### What this task involves
Could you pull out the lines of the data below, unchanged, starting with the line that contains "Click the 立即报名" and going on through the line that contains "I will 38,96.", including both of those lines?

** BEGIN Records for this exercise **

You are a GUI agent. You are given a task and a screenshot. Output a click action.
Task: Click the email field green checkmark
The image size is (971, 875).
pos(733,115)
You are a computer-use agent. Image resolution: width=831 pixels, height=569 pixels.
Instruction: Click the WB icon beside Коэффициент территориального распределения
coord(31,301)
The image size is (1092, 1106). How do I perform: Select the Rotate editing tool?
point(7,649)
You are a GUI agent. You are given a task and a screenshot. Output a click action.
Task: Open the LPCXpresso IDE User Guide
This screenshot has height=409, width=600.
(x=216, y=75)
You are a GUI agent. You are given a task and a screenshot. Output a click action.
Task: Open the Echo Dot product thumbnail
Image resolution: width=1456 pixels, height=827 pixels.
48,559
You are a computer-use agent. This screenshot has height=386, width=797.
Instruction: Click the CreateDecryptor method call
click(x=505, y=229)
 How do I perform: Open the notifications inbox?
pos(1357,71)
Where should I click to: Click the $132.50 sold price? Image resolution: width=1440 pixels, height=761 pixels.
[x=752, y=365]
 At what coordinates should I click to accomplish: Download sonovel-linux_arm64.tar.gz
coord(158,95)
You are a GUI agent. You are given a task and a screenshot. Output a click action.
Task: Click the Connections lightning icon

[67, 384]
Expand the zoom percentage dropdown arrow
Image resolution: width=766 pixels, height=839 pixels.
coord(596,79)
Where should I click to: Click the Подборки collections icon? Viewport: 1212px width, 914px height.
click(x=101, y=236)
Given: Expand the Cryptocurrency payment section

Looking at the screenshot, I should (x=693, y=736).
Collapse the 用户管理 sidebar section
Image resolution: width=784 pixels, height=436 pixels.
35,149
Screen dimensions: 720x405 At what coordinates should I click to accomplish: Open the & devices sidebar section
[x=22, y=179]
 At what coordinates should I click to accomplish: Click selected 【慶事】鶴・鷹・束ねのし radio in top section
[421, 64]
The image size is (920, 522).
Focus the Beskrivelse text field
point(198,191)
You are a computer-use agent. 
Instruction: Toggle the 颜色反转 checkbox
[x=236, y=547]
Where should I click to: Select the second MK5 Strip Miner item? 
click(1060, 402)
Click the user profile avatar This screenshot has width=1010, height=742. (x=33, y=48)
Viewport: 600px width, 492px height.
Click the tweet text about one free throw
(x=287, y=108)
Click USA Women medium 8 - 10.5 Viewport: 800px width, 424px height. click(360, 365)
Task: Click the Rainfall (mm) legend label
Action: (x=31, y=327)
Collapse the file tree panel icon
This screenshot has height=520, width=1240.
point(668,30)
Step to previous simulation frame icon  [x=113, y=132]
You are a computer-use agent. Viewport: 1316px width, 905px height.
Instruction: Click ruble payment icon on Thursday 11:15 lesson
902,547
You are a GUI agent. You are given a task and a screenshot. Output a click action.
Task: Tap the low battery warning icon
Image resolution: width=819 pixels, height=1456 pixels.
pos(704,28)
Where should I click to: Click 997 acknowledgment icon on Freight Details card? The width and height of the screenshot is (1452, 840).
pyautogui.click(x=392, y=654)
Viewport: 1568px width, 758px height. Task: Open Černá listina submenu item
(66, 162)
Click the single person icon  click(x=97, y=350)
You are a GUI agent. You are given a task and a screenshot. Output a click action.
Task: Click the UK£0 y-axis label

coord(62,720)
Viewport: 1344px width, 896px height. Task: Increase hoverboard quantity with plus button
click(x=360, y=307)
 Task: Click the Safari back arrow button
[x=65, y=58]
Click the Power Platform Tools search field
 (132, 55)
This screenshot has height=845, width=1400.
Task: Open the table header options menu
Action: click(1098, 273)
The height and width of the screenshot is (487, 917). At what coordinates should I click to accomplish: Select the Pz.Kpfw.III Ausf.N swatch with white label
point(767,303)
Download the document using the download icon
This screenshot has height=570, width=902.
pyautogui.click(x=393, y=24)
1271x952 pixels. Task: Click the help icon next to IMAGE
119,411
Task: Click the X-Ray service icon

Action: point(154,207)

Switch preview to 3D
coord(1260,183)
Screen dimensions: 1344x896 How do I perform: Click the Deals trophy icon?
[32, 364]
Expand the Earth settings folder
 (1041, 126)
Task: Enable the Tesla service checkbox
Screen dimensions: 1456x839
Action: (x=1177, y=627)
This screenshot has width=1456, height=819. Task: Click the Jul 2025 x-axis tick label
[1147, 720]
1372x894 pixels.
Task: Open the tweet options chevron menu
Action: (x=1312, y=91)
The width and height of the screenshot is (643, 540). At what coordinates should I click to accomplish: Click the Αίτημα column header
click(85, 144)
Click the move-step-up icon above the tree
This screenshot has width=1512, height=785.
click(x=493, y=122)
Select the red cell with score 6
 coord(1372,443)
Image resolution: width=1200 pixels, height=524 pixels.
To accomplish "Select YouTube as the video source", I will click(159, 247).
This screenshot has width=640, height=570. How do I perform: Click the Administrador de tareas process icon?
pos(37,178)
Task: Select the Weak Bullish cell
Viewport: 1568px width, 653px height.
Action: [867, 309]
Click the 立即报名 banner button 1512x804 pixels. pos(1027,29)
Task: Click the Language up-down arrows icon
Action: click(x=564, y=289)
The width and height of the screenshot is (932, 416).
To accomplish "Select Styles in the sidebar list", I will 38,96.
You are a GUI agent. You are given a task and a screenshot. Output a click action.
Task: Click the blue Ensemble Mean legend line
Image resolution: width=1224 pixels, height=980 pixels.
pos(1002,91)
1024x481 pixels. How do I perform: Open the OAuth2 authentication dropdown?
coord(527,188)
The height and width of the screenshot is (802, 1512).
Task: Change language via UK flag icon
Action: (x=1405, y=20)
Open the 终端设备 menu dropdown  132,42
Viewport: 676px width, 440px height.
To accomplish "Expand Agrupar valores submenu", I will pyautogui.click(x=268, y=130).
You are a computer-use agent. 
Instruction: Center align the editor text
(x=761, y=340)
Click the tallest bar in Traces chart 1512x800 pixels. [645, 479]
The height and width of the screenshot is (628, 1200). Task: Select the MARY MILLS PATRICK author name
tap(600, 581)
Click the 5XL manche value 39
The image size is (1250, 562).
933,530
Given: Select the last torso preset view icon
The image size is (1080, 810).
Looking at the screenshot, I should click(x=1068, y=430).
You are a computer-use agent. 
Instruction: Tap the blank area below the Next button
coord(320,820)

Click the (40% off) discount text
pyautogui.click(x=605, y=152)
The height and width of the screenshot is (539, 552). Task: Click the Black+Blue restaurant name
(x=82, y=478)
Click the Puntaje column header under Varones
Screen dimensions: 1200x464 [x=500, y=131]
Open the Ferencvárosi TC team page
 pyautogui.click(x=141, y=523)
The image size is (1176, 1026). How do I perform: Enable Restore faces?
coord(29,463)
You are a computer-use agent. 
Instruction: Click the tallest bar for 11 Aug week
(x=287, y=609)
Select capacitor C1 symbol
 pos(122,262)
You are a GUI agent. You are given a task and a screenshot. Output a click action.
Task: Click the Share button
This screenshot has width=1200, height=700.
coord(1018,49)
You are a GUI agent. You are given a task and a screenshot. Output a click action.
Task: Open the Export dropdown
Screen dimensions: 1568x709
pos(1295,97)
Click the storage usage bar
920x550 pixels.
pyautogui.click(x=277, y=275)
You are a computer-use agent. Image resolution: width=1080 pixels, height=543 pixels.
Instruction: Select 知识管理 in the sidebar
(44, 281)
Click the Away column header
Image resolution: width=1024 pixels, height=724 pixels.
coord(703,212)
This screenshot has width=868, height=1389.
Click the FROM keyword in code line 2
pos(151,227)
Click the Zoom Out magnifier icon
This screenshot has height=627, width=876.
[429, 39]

** END Records for this exercise **

### Written answer
Click the 立即报名 banner button 1512x804 pixels. pos(1027,29)
Task: Click the Language up-down arrows icon
Action: click(x=564, y=289)
The width and height of the screenshot is (932, 416).
To accomplish "Select Styles in the sidebar list", I will 38,96.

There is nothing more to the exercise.